Standard Presentation 2024 Australian Marine Sciences Association Annual Meeting combined with NZMSS

Untangling the Effects of Multiple stressors to Investigate Lack of Recovery in an Exploited Groundfish Community. (#405)

Ezekiel O Adekoya 1 2 , Isabelle E.R. Hurley 2 , Julia L Blanchard 1 , Daniel G Boyce 3 , Alida Bundy 3 , Elizabeth A Fulton 1 , Camila Novaglio 1 , Derek P Tittensor 2
  1. Institute for Marine and Antarctic Studies (IMAS), University of Tasmania, Kingston, TASMANIA, Australia
  2. Biology Department, Dalhousie University, Halifax, Nova Scotia, Canada
  3. Bedford Institute of Oceanography, Fisheries and Oceans , Dartmouth, Nova Scotia, Canada

The collapse and limited recovery of groundfish stocks have been a subject of concern for decades. Their failure to fully recover has been linked to various hypothetical causes including predation, overfishing, and changes in environmental conditions while this only tells part of the story. There remain uncertainties about how these stressors have interacted to alter groundfish stock populations, community abundance, and size structure.
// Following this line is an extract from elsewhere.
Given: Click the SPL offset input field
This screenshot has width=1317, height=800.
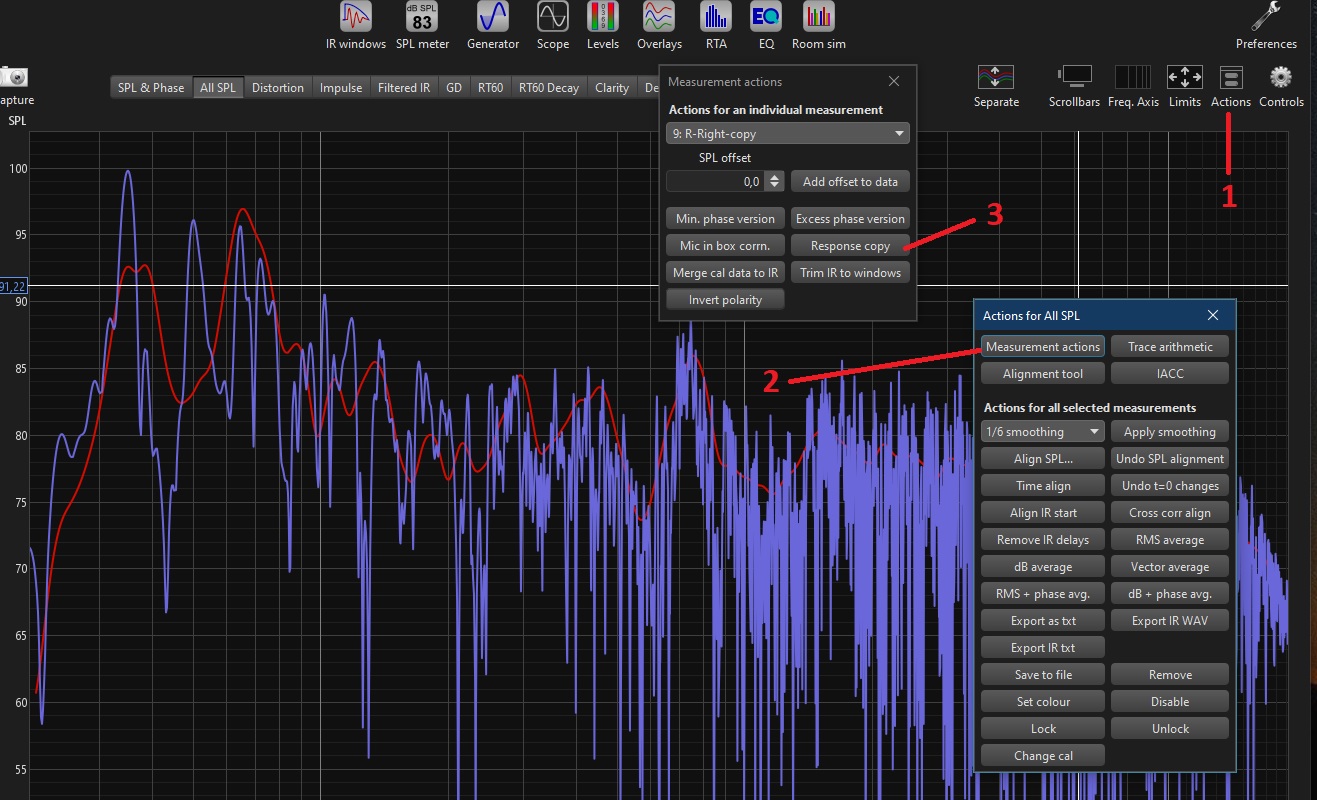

Our research uses a novel modelling methodology and hypothesis testing framework to evaluate and compare the individual and combined impact of these stressors on groundfish dynamics on the Eastern Scotian Shelf (Eastern Canada).  Using the multispecies size spectrum model therMizer, a modification of Mizer, we reconstructed the past impact of environmental conditions, predation, fishing, and their combined impacts on groundfish stocks pre- and post-collapse.  Using an in silico experimental framework of multiple stressor attribution and detection to compare to alternative models, we found that there was no single hypothesized stressor that best captured past change. Interacting effects of multiple stressors propagated from individual to higher levels of organization and differentially affected trends in population and community indicators. This work informs future strategies for testing fisheries management interventions effectively amid evolving stressors, advancing robust regional ecosystem modeling.